Polícia de Tirana dispersou protestos de oposição com gás lacrimogênio e carros-pipa nesta sexta-feira. Os manifestantes pedem a renúncia do governo albanês após o envolvimento de autoridades em acusações de corrupção ligadas a contratos de infraestrutura.
Poucas horas antes, os manifestantes lançaram artefatos explosivos caseiros e fogos de artifício contra o gabinete do primeiro-ministro Edi Rama. A resposta policial incluiu gás lacrimogêneo e água para dispersar o grupo.
A detida da vice-primeira-ministra Belinda Balluku, alvo de uma acusação de interferência em licitações públicas, foi suspensa por um tribunal anticorrupção. O Ministério Público quer a retirada de sua imunidade para permitir sua detenção.

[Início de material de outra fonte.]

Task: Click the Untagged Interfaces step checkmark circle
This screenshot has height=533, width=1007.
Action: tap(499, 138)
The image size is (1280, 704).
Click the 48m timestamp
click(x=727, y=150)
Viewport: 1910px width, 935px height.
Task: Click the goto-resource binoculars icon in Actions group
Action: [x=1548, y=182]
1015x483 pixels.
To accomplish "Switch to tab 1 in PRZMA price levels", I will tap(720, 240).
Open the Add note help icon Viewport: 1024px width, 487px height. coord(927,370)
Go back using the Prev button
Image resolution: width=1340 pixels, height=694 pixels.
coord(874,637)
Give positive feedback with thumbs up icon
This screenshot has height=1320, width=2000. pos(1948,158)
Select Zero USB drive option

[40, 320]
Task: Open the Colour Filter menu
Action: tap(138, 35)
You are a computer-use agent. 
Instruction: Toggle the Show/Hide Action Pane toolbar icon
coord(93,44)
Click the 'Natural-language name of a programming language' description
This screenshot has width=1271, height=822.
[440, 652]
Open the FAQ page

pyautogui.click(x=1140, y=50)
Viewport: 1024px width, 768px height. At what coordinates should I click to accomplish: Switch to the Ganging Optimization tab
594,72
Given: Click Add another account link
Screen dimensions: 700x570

Tensões políticas em ascensão
O líder do Partido Democrático, Sali Berisha, pediu protestos contínuos e prometeu responsabilizar os responsáveis, independentemente de eventuais salvaguardas legais. A oposição acusa Rama de ampliar o controle sobre o judiciário.
O governo de Rama possui maioria estável no parlamento desde a reeleição de 2023. A imunidade de Balluku ainda não foi retirada pela assembleia, o que mantém pendente a possibilidade de prisão.
A Albânia busca a adesão à União Europeia até 2030, mas a UE exige avanços no combate à criminalidade e à corrupção antes de avançar nos passos de integração.